As soon after the count as possible, ideally the day after, go through the paper surveys and check for missing entries, ambiguous answers and anomalies. Contact volunteers, while the information is still fresh, to resolve any issues.

2. Input data

It is not necessary to catch all errors or inconsistences prior to the data input stage. There will be additional opportunities to clean the data. Start inputting the data, based on the protocol you established prior to the count. If volunteers are inputting the data, ensure they receive sufficient training beforehand. The Youth Count Coordinator must be available to answer questions and resolve issues while data input is taking place.

3. Keep a record of decisions

Write down everything! Keep a record of decisions that are made during data input. For example: if a youth selects more than one gender, how did you input the response? A detailed record will give you something to refer to, to ensure consistency. This is especially important if more than one person is inputting data.

Helpful Resource

After the Count: Data Entry and Cleaning (PPT) –Christina Maes Nino, Community Animator, Social Planning Council of Winnipeg

*Available on the COH Workspace on Homelessness

4. Determine eligibility

It is likely that ineligible participants will complete the survey. During the input and analysis phase, remove anyone that does not fit your criteria. For instance, a youth who indicates that they are have a permanent residence and are staying with their parents on the night of the count should be removed from the dataset. Youth over the age of 24 should also be removed.

5. Remove duplicates

Remove surveys with unique identifiers that appear more than once. Compare other data points to remove likely duplicates that were not caught by the unique ID system. If two entries seem suspiciously similar, compare the survey times and locations. Only remove entries if you are certain they are redundant.

Helpful Resource

After the Count: Data Entry and Cleaning (PPT) –Christina Maes Nino, Community Animator, Social Planning Council of Winnipeg

*Available on the COH Workspace on Homelessness

6. Data cleaning

Check your dataset for illogical values or conflicting information. For example, if a 16-year-old youth indicates that they first experienced homelessness at age 18, you know this is an error. You should refer back to the paper survey to determine whether this is a recording error or a data input mistake. Remove entries that cannot be corrected. Remember to record this decision.

7. Analyzing Data

Once the dataset is complete, you can analyze the data. Basic analysis can be done in Excel. You may require statistical software to do more advanced analysis. Refer to the research questions you established at the outset of the count. Which types of information will be most useful in understanding youth homelessness in your community? Refer to PiT Count reports for useful examples.

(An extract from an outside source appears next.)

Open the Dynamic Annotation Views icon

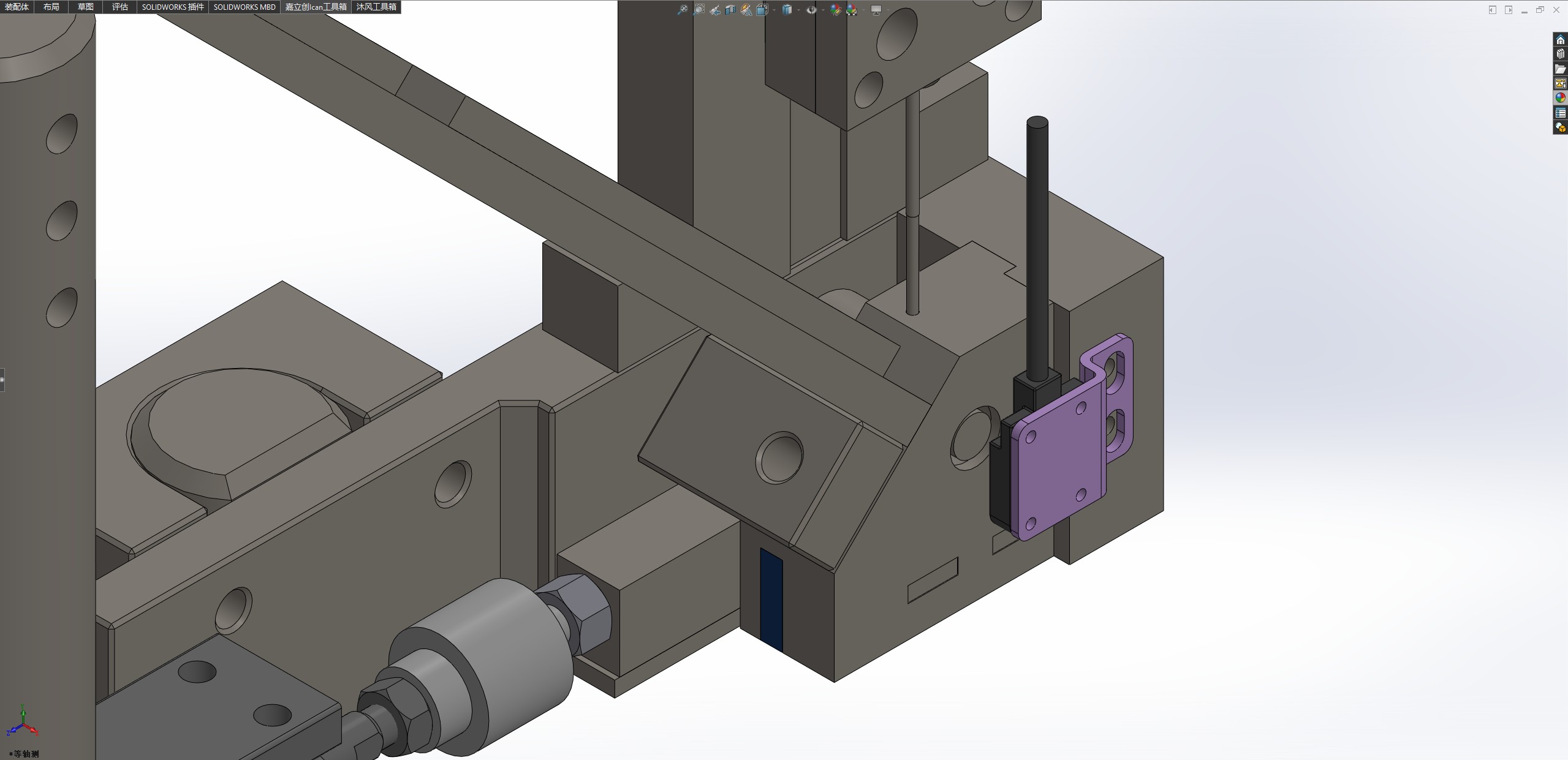pyautogui.click(x=746, y=10)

Building Alignment: Tips & Strategies

At the outset of planning, you will need to determine whether the Youth Count data will be analysed separately from the general PiT Count results. Will the datasets be combined as one? The general PiT Count should report all individuals experiencing homelessness, including youth. However, there is merit in conducting a complimentary analysis with the surveys collected from youth participants. Without this information, it will not be possible to create a discrete Youth Count report.

Note: if the general PiT Count and the Youth Count use different screening criteria, there may be discrepancies in the reported number of youth experiencing homelessness. For instance, the general PiT Count organizers may choose not to report on hidden homelessness, whereas Youth Count organizers are strongly encouraged to include forms of hidden homelessness, such as couch surfing. To minimize discrepancies, we encourage you to work with general PiT Count organizers to develop consistent screening criteria.